Time crystals take this a step further. “Time crystals repeat in time because they are kicked periodically, sort of like tapping Jell-O repeatedly to get it to jiggle,” Yao said. It's essentially incapable of sitting still, engaging in oscillations of various kinds.
Most of us are familiar with “equilibrium matter”—this comprises known materials, such as metals and insulators, which have stable and predictable atomic structures. However, quantum researchers have theorized that there are much more types of matter in the Universe that do not exist in equilibrium, including time crystals. Time crystals offer "a new phase of matter, period, but it is also really cool because it is one of the first examples of non-equilibrium matter,” Yao said. This new class of materials may open a whole new realm of research for quantum physics.
Time crystals also have the theoretical ability to hold nearly perfect memories which could be used in quantum computers.

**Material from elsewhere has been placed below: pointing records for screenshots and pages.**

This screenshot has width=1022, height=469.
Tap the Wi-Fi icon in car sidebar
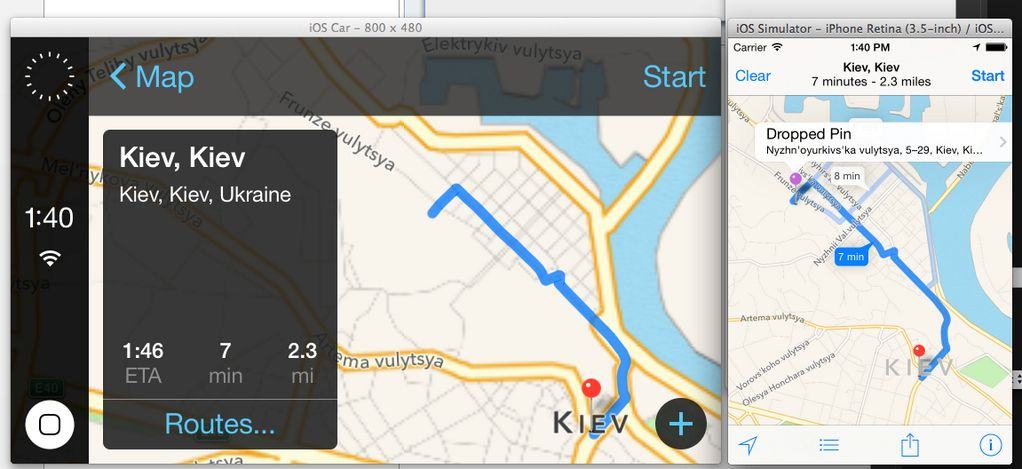[50, 258]
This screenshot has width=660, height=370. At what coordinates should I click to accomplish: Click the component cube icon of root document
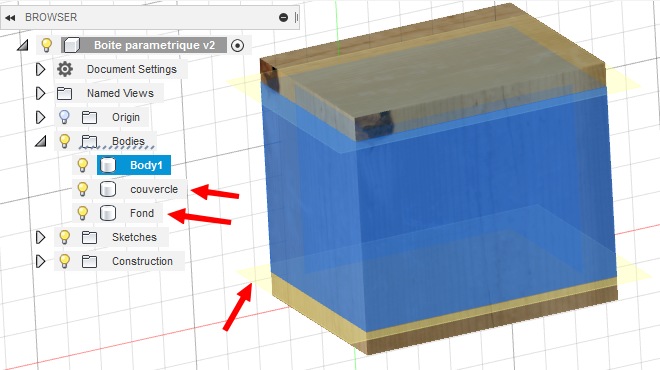tap(72, 45)
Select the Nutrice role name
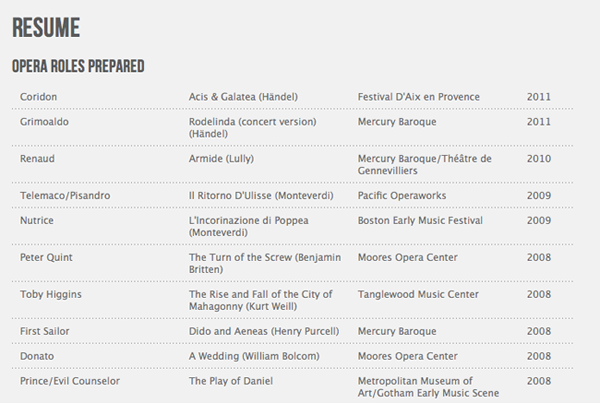This screenshot has width=600, height=403. coord(37,220)
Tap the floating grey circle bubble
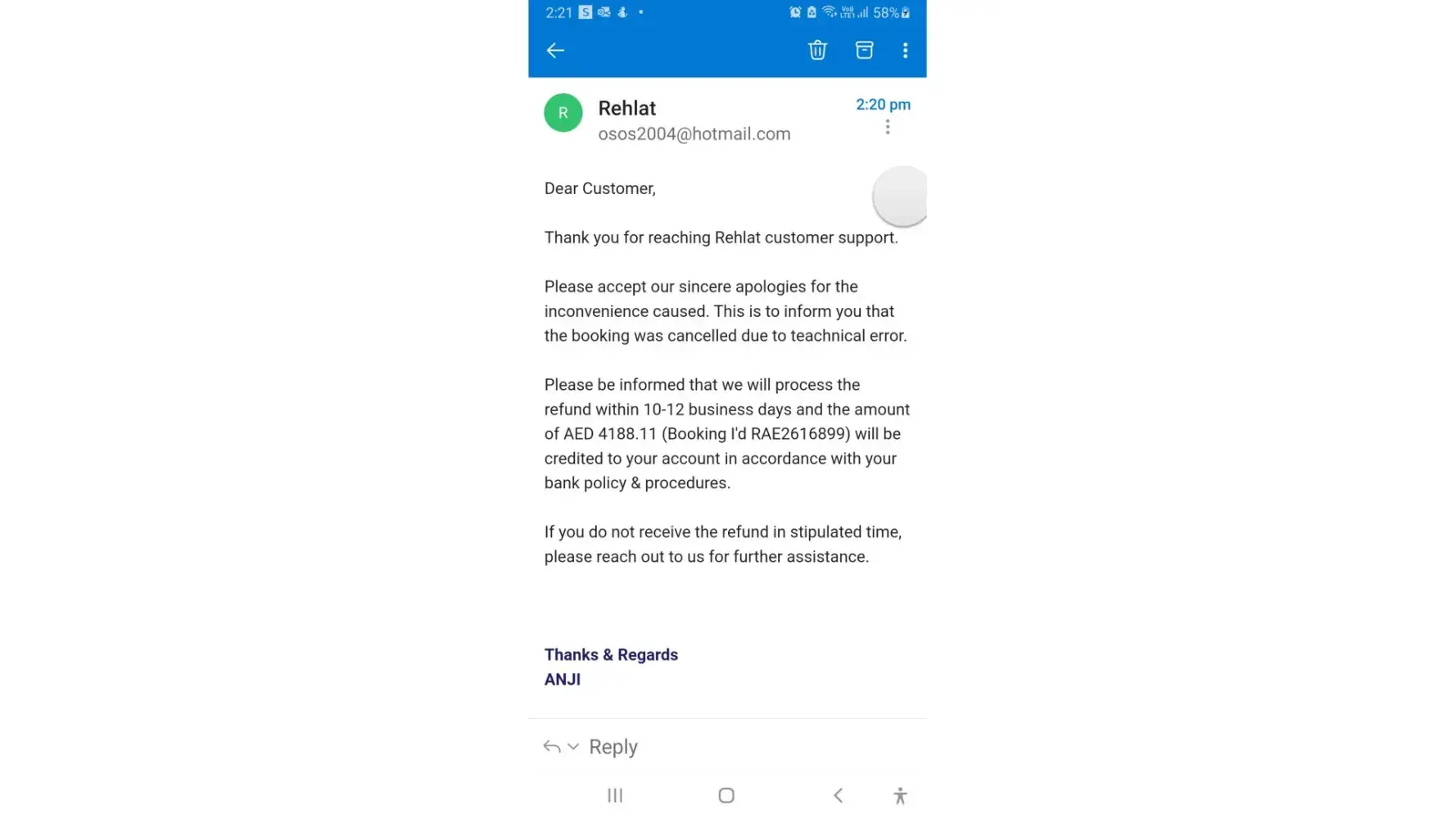 pyautogui.click(x=900, y=196)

The Harvard Team’s Time Crystal
To make their time crystals, the team at the University of Maryland, led by physicist Chris Monroe and his colleagues, strung 10 ytterbium ions together. Ytterbium is a rare element that derives from the mineral gadolinite. Swedish chemist, Carl Gustaf Mosander was able to separate gadolinite into three materials, which he named yttria, erbia and terbia. The Harvard team chose this element because ytterbium’s electron spins are entangled, meaning they interact with each other. To keep these ions out of equilibrium, researchers struck them first with one laser to create a magnetic field, and a second laser to flip the spins of the atoms. Since the ytterbium atom spins were entangled, the atoms settled into a predictable, repetitive pattern of “spin flipping” that defines a normal crystal.

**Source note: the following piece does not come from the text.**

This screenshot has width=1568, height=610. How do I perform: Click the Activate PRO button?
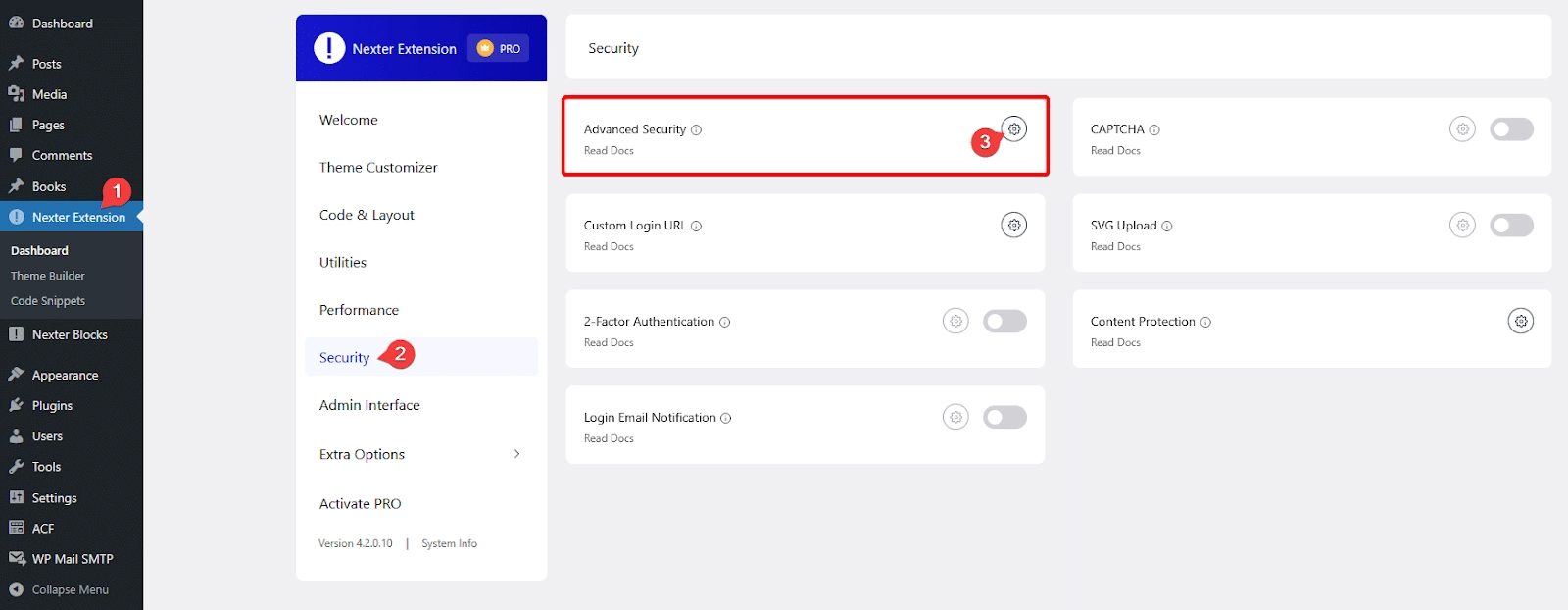(360, 503)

To qualify as a time crystal, the system had to break time symmetry. Under different magnetic fields and laser pulsing, researchers were able to nudge the ytterbium atoms to produce a repetition in the system at twice the period of the nudges, something that couldn't occur in a normal system, breaking symmetry. This caused the crystal to change phase, like an ice cube melting. Yao worked closely with Monroe while the Maryland team made the new material, emphasizing the important properties to measure to confirm that the material was, in fact, a stable or rigid time crystal. Yao also predicted what eventually did come to pass, that the time crystal would change phase, like an ice cube melting, under different magnetic fields and laser pulsing.

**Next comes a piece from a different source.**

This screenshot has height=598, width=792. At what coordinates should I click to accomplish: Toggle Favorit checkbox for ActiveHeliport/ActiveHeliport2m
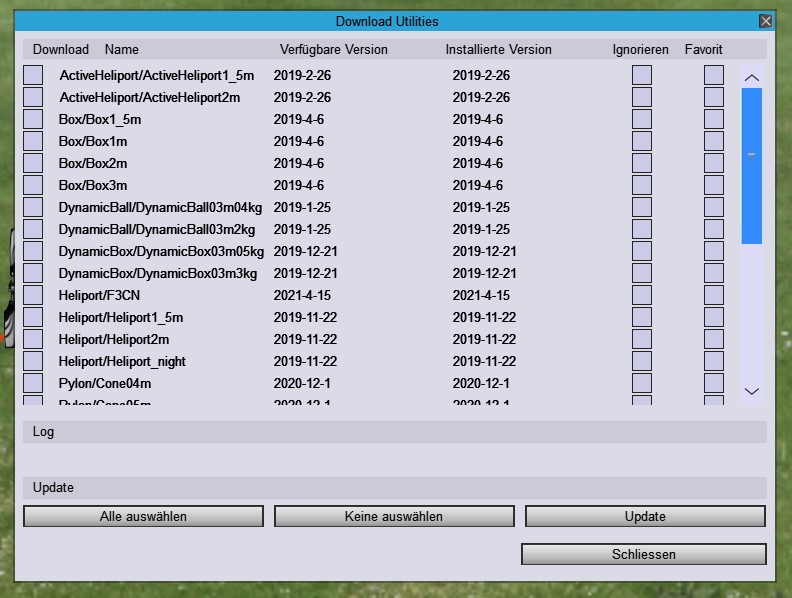point(714,97)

Time crystals are understood as a kind of loophole in the law of physics, by existing in motion without energy consumption — a spontaneous break in time-translation symmetry —yet observable in time. However, the movement made by time crystals neither consumes energy, nor produces any.
The Harvard team, led by physicist Mikhail Lukin, created its time crystal by using densely packed nitrogen-vacancy centers in a nanobeam made from black diamonds, then illuminated by a focused green laser beam and irradiated by a microwave source. The results of their experiment have not yet been published but will be soon.
"Such similar results achieved in two wildly disparate systems underscore that time crystals are a broad new phase of matter, not simply a curiosity relegated to small or narrowly specific systems," explained Phil Richerme of Indiana University, a researcher who is not affiliated with the time crystal studies, in a perspective piece accompanying the paper.
"Observation of the discrete time crystal... confirms that symmetry breaking can occur in essentially all natural realms, and clears the way to several new avenues of research,” he concludes.
Meanwhile, Yao plans to continue with his work to create his own time crystals.